Успенский оказался возле него. Он схватил стрелка за руку и потянул ее книзу:
– Что вы делаете? Опомнитесь! Это же школьник. Мальчишка!
– Не сметь! Отпусти, говорю! – закричал стрелок, выпучив белые от страха глаза.
У него были пухлые розовые губы, и такие же розовые вислые мочки ушей, и белый пушок на щеках, еще не тронутых бритвой. «И этот мальчишка», – с горечью подумал Дмитрий Иванович.
– Да не бойтесь вы, не бойтесь… Никто вас не тронет, – приговаривал он, выкручивая руку стрелку.
Но тот изловчился, перехватил наган в левую руку и выстрелил в Успенского, прямо в грудь.
Дмитрий Иванович как-то странно всхлипнул, сдавленно замычал и, косо разворачиваясь, стал боком падать в снег.
Когда подбежала Мария, он был уже недвижим, лежал лицом вниз, и серое пальто его было продрано на спине, словно он задел о гвоздь на заборе.
– Митя, Митя! – позвала она тихо, еще не понимая того, что произошло; и заметив, как эта рваная дыра стала темнеть, набухая от крови, закричала страшным голосом: – Спасите его! Спа-асите!
Хоронили Озимова и Успенского в один день. Похороны, как и свадьбы, одинаковыми не бывают. Озимов лежал в просторном гробу, обитом красным сатином. Его крупное, носатое лицо выражало крайнюю степень усталости и безразличия, будто он сделал все, что следовало сделать, и теперь успокоился, равнодушный ко всему тому, что отвлекало его от этого покоя. Гроб стоял посреди клубной сцены, на длинных столах, покрытых все тем же красным сатином. У изголовья стояли часовые в милицейской форме с винтовками и с примкнутыми штыками. По углам сцены висели красные флаги с черной каймой. И в клубных дверях стояли также по два человека, как часовые, только без винтовок, а с красной повязкой на рукаве, окаймленной черной полосой.
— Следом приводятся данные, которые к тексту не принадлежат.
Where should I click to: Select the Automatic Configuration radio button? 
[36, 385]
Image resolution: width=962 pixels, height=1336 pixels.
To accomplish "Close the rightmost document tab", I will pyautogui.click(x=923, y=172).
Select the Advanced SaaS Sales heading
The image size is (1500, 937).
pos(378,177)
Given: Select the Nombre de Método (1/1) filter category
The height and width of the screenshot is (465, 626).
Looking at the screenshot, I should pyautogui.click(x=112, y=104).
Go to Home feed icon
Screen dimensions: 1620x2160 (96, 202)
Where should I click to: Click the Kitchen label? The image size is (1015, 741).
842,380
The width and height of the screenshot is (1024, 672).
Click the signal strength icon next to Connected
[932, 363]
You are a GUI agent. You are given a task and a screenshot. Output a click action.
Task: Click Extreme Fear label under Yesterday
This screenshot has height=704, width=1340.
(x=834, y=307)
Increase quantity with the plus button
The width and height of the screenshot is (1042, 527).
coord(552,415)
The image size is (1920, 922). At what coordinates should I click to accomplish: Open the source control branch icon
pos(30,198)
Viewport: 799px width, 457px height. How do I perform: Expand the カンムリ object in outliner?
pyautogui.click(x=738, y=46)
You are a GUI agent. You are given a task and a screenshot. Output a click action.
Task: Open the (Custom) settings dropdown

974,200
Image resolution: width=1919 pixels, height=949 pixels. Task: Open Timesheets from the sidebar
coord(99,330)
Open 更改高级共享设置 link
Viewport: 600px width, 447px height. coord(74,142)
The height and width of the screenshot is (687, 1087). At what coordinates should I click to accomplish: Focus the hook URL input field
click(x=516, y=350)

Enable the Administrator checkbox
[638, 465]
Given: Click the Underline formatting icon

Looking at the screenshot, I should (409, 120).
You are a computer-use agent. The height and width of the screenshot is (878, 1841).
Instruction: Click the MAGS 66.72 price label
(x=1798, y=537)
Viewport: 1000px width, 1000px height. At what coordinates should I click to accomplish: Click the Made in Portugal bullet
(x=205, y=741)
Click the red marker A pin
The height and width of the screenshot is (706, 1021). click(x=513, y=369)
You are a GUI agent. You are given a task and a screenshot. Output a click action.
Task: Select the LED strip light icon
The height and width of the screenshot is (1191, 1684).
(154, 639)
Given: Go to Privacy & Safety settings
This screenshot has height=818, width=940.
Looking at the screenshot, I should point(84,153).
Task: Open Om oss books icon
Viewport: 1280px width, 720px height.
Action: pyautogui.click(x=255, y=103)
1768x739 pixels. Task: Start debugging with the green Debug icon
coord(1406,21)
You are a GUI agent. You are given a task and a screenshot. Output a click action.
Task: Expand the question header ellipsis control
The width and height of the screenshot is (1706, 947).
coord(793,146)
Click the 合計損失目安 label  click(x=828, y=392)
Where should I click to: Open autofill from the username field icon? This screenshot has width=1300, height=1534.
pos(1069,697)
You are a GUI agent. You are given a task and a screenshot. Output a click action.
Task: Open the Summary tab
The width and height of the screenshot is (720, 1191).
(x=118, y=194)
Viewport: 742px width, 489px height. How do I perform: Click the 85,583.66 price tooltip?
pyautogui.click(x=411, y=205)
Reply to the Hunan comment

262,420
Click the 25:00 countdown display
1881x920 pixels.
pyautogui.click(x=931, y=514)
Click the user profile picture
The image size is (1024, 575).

Народ шел густо – и старый и малый – поглядеть на невиданную доселе, торжественную церемонию; старики и бабы, проходя мимо гроба, крестились и пугливо поглядывали на часовых.
Это торжество будто завораживало всех в клубе и заставляло быть строгими и сдержанными. Только за порогом, на высоком крыльце, бабы и старухи всхлипывали, как бы украдкой, быстро вытирая слезы. А по выходе из клуба торопливо пересказывали, как важно и строго лежит покойник: и форма на нем хорошая, и руки по швам держит. Ну как живой! И обязательно про часовых рассказывали: «Стоят – не шелохнутся и даже не моргают. Истинный бог! Муха сядет ему на лицо, а он хоть бы хны – не сгонит. Вот с места не сойтить, если вру! Ни рукой не махнет, не дунет и глазом не моргнет».
– Ах, добрый человек погиб! И за что, спрашивается?
– А это уж по закону вредности – гибнут лучшие…
– Все злоба наша да сумление.
– Оно ить и то сказать – озверел народ.
– А хто виноват? Хто?.. – гомонили у клубного крыльца мужики.
Никто не слыхал ни плача, ни причитаний, будто не было ни родных, ни близких, и все время, пока люди приходили к нему прощаться, там, в просторном фойе, в окружении глазеющих ребятишек, играл духовой оркестр.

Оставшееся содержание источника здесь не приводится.